When she cast the spell, when she channeled it in her hands and finally when she fired it, the agitated Lyudmilla had wanted a bolt of lightning to shock the fascist to death.

Instead, the bolt struck him in the stomach as if it was a blunt instrument.

There was a surge of electricity that was clearly coursing through his body. His legs danced out from under him, and a dark stain crept along his pants as he very clearly pissed himself from the attack. But there was barely any heat transferred, nothing burned, nothing was pierced. Blue sparks deflected in numerous directions as the bolt struck him, dissipated, and knocked him back, eyes wide, jaw hanging, limbs twitching.
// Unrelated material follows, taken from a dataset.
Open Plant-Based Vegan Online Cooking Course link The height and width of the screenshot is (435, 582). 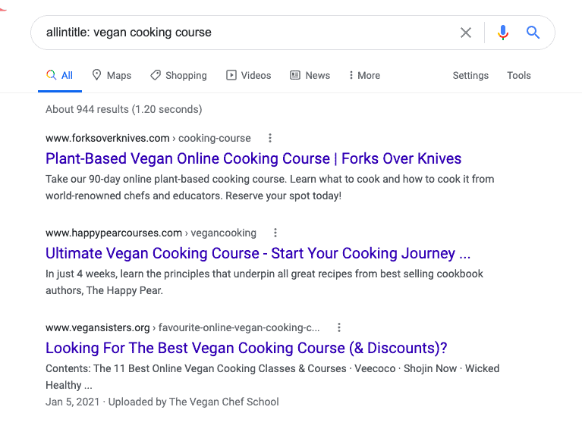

Most students would have only known one generic magic missile with which to defend themselves with. Killing magic and hurting magic was not taught widely. One could learn it, and anyone motivated to do so would; but it was not productive or practical, the things magic needed to be to compete with science. So it was not prioritized.

Watching the result of her attack unfold, Lyudmilla briefly understood some of the things Minerva had taught her. Magic was imagination and could take any shape; but a duel between wizards was a battle of wills. You never knew what would happen. To truly crush an opponent with magic there had to be greater wits and power at work.

For Minerva to have defeated Moloch, it must have taken her a titanic effort.

Lyudmilla felt in that instant both powerful and powerless. She had so far to go yet.

Even though she was already so far ahead of her peers in certain ways.

She clenched those hands of hers, those normal, abnormal hands.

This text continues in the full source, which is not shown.